**** Pagina ****

Gli istituti di ricerca stanno escogitando nuove tecniche e fiutano l'aria in cerca delle sue tracce, ma il consumatore sembra scomparso. Che fine ha fatto?
A domandarselo sono sociologhi, marketer, psicologi, imprenditori, manager, pubblicitari, comunicatori, commercianti e perisno la gente comune che si chiede che fine abbia fatto quel suo alter ego, quel tale che si inferforava per ogni ultimo modello, andava in crisi d'identutà senza una firma addosso, cambiava l'auto più spesso degli indumenti intimi e si dedicava all'accumulo di quantità industriale di prodotti come se stesse facendo scorte per un letargo lungo cinque anni.
Le avvisaglie erano nell'aria: negozi mezzi vuoti (e sono già ottimista), consumi in ribasso, pensioni da fame, in compenso (si fa per dire!) i prezzi , l'inflazione e la disoccupazione sono le sole variabili a salire. Le imprese , preoccupate, erano state le prime ad attivarsi: "Spendi, perchè se lo fai l'economia gira con te!" avevano flautato, lanciando nell'etere uno spot da pifferai magico con ricetta risolutoria.
Ma, se non altro per l'insistenza, al consumatore, avevano fatto girare, qualcosa. Non esattamente quel che si aspettavano. Gli esperti, gli aruspici dei comportamenti sociali, quelli che nel '69 avevamo previsto il '68 (per intenderci) hanno una pronta soluzione. Il suo nome è creatività! Che , a me pare come l'Araba Fenice: tutti ne parlano e nessuno sa dove sta! Si , perchè oramai , il consumatore sa bene come difendersi da sciocchi imbonimenti dai quali è bombardato ogni momento e distingue questi ultimi da una campagna sul podio a Cannes.

****

Compito assegnato 1: Modifica il passo del testo sulla scomparsa del consumatore compreso tra "Gli istituti di" e "fine ha fatto?", estremi inclusi, sostituendo "istituti di ricerca" con "centri di ricerca".

**** Righe fornite ****

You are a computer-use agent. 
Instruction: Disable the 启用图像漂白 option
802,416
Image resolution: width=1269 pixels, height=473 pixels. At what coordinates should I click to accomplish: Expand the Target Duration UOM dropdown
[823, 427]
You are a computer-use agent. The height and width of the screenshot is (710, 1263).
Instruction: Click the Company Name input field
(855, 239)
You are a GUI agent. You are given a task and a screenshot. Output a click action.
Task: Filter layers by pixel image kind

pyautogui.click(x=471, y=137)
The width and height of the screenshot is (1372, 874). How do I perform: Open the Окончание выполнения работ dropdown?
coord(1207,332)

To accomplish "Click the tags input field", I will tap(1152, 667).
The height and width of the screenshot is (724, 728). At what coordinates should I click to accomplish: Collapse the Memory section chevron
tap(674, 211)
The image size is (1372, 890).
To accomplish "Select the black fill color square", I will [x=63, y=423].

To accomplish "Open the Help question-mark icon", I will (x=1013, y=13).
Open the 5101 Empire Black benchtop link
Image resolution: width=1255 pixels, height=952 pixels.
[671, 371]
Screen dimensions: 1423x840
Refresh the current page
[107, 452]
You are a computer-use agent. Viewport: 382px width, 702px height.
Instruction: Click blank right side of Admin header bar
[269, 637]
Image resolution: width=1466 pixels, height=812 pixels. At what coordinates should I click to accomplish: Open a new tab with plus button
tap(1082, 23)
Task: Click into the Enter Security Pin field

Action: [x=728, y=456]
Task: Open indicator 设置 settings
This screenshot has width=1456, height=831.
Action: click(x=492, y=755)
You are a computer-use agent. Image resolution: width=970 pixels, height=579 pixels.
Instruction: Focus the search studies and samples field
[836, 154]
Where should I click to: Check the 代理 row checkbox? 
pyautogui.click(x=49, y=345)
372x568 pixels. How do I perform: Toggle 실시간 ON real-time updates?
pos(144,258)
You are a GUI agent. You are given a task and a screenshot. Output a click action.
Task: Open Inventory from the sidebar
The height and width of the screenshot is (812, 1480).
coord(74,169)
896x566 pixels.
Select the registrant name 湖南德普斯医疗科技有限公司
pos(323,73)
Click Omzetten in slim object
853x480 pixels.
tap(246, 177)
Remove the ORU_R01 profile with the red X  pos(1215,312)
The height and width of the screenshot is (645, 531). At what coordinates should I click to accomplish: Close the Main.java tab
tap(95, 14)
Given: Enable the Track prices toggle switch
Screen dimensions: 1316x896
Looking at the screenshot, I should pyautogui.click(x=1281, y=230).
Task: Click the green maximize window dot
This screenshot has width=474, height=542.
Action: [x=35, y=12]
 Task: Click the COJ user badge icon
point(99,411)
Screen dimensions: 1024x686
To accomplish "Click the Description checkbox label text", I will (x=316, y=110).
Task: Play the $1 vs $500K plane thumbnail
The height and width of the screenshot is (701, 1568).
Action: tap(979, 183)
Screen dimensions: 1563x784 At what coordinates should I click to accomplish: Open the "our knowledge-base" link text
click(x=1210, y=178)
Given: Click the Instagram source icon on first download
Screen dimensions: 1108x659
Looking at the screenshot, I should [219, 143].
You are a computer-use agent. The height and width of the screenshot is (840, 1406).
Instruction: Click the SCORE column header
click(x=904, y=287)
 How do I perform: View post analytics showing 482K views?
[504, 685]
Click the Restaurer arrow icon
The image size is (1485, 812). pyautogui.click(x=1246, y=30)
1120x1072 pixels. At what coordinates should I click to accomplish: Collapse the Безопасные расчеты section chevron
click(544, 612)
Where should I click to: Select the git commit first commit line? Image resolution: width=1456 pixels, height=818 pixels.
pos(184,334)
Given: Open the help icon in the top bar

****

Compito assegnato 2: Estrai dalle righe fornite, senza cambiare nulla, il tratto compreso tra la riga che contiene "Task: Click into the Enter Security Pin field" e quella che contiene "Action: click(x=492, y=755)", entrambe incluse.

Risposta completa 1:
Gli centri di ricerca stanno escogitando nuove tecniche e fiutano l'aria in cerca delle sue tracce, ma il consumatore sembra scomparso. Che fine ha fatto?

Risposta completa 2:
Task: Click into the Enter Security Pin field

Action: [x=728, y=456]
Task: Open indicator 设置 settings
This screenshot has width=1456, height=831.
Action: click(x=492, y=755)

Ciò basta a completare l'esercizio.